I remember being happy as a child; I believe it was on a Tuesday. Most of my early years were spent trying not to be my father (who was not my Dad, whom I met at aged 10). My sister (the one left) and I called my father “Him” never once referring to Him by any other title.
I avoided mirrors like dime-novel vampires, afraid I would see his reflection. My Dad would tell me I need my father, but, well, I used to be a genius, so I knew better. Never needed any parts of him.
Remember the day he left, when I was four, although the memories have wilted like Autumn flowers, and blended with nightmares I once dreamed. And in my memory, it was in my grandma’s attic, though that’s clearly wrong, but, since her attic was cluttered with old junk no one needs perhaps that’s a more appropriate venue.
And Mama asked my (Him) not to leave, and see, being four, I thought he was joining the Army, though I couldn’t imagine why – perhaps that’s why I was so staunchly opposed to the War by age six. But (Him) was still preparing to leave and Mama asked me, plaintively, “Tell your father not to leave,” so, being obedient, I did, though not much caring what he decided either way.
He was much like our cats – came and left, didn’t poop on the furniture, and left me the hell alone most the time. Some days, I still miss those damn cats.
So when he was gone, and I was still the man of the house – at four years old – wearing my best suit, as the Man does, and my cowboy outfit, ‘cause, you know, a brotha’s got to style sometimes, Mama, me, and my remaining sister moved. One fine spring day, we were at 5th Street, N.W., in Washington, D.C. The next, we were in crabtactular Hampton, Virginia, which was way south of hell, but not far north of Mayberry.
And by this time, I was almost five, and had a friend, one day, well, two hours – at a party, but not much more than that. But I had a Granddaddy, and he liked books: encyclopedias, art books, and science, and weather, and history, and stuff. And he had National Geographic, and the African women showed their breasts, but I was four, and didn’t care yet. Breasts were for age six. The books were my only company, since I hated my sister, a lovely, mutual hatred (though we’d have killed anyone who tried to hurt the other), but they frustrated me. See, I was four and nobody noticed I couldn’t read (and never had a playmate or a smile). So, I asked my Mama how the letters sound when you read. Mama, who never underestimated me, told me how they sounded. Being too stupid to know reading was hard, I taught myself to read – in a couple of days – because what the hell else was there to do? We were in Hampton, Virginia, and it was Nineteen-sixty-freaking-four.

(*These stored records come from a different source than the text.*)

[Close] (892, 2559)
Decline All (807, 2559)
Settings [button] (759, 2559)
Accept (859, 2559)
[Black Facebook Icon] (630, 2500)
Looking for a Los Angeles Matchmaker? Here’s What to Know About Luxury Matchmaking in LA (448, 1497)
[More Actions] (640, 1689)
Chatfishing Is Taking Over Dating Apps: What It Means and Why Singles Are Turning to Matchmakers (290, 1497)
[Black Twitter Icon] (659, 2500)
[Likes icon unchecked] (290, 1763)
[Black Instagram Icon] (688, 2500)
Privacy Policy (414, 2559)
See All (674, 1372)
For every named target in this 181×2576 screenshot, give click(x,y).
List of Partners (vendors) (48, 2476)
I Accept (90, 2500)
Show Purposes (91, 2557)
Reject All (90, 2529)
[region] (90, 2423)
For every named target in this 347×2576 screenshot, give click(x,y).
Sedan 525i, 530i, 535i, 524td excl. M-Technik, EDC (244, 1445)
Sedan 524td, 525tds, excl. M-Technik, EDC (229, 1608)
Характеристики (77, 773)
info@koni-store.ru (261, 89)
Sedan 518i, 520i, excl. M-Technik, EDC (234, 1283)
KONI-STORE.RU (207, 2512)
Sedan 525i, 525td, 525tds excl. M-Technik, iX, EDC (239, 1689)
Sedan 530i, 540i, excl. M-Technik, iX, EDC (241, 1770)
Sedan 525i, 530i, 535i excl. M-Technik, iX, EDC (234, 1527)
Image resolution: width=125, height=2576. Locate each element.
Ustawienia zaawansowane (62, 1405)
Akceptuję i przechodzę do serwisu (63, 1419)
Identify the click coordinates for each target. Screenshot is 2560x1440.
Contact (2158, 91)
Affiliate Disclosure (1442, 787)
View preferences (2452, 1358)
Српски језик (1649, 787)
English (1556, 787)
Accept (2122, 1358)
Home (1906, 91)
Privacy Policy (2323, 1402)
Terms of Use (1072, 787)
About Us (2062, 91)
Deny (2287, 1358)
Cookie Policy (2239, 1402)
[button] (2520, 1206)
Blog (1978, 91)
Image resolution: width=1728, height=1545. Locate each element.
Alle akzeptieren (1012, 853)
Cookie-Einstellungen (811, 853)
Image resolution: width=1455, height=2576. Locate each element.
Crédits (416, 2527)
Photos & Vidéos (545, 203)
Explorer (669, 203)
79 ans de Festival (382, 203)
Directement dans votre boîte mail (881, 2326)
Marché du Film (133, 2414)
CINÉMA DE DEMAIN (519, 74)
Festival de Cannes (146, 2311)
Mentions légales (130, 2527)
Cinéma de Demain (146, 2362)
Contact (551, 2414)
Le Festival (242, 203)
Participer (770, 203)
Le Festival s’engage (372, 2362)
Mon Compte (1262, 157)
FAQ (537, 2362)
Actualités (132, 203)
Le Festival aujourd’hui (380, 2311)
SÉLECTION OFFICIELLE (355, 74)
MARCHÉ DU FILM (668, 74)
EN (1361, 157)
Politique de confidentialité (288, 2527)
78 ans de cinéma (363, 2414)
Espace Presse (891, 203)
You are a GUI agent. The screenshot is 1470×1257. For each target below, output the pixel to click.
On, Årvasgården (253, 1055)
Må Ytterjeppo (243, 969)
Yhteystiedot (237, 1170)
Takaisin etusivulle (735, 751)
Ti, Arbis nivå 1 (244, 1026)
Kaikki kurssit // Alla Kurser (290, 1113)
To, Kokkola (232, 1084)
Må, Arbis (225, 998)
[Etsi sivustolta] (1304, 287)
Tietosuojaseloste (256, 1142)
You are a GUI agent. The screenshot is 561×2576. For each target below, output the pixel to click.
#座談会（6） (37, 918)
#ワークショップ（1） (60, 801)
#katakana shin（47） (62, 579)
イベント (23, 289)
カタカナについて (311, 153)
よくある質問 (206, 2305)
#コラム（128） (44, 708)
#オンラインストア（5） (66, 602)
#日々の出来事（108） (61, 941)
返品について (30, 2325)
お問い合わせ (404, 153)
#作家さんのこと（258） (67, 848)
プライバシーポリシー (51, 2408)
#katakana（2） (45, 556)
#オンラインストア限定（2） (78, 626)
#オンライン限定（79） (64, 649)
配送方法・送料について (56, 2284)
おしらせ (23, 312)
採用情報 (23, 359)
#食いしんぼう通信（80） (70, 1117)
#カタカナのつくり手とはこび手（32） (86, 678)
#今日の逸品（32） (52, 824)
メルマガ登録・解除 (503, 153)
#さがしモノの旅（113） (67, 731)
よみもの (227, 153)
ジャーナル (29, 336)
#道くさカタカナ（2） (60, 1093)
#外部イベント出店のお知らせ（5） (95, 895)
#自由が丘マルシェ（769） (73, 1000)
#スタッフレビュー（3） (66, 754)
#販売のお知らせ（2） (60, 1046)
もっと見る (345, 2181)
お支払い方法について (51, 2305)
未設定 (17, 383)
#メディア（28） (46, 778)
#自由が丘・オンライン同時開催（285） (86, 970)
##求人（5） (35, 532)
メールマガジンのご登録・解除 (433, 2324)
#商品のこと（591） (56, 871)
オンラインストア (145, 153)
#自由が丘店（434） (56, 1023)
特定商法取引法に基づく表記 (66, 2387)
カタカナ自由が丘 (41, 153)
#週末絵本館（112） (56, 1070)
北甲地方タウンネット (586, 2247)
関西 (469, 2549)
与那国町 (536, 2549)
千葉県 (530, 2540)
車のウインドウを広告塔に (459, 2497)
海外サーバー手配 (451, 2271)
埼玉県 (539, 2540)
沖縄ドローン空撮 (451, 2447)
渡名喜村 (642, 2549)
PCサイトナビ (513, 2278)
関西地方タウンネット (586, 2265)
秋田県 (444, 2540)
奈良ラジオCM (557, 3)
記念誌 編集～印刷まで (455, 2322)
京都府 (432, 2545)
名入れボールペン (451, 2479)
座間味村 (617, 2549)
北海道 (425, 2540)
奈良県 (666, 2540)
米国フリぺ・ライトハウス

There were three TV channels.
The strange thing, see, is I taught myself to write, and draw, and shoot pictures the same way. All in search of me. Mama, she told me, when I was grown, that my (Him) was just like that too. And he wrote poetry and stopped, like me, when he started getting published, ‘cause he never had much worth saying.
Well, okay. So, he’s gone now.
Well, he’s still around; it’s just he’s dead. Can’t say it’s much different than when he wasn’t.
Maybe I got to keep his good bits, such that they are. Maybe growing up the way I did, which was alone, for the most part, was good practice. Now, before you feel sorry, if you are so inclined, understand there was a house full of people back in Hampton – five bedrooms, double occupancy. It’s just hard to be connected to people who mostly don’t give a shit if you’re there. But I didn’t mind, much. Never cared what people I don’t love think.
I did miss the days when I used to get hugs – back before my baby sister died – and most nights, I wished I could remember how they felt. I didn’t miss them for myself; I missed that my mom hurt so much she never noticed that she stopped. I missed our sister, for her.
But I had my books, and I knew more by age six than most kids learn by age 10. Every few years, Mama will ask me who taught me to read. Sometimes, I’ll answer, “You.” Most times, I just say, “I don’t know.” I do know, and she does too. I’m just to stubborn to say. I never spoke to God at four, but I reckon he spoke to me. Taught me to read, because there wasn’t much love and there weren’t any friends, but there were books. Glorious books. And that was enough, because it had to be. In the end, as I near old age, the pain from my childhood has faded, and I don’t regret never smiling, because God takes what is and makes it what must be.
I must admit, there are those days when I miss being a genius. No one used that word, and I would have thrown a fit if they had, because even then I knew there was no such thing. If you take an empty heart, and mind, God will fill it with whatever is there. Mine was filled with books. But to pick up a tome, read it, and know it for life – that was a marvelous adventure. I miss when learning wasn’t a thing you did, it just happened by magic.
I miss magic. For we lonely kids, that was enough to get by. You can even get ahead, if you do it when no one’s looking.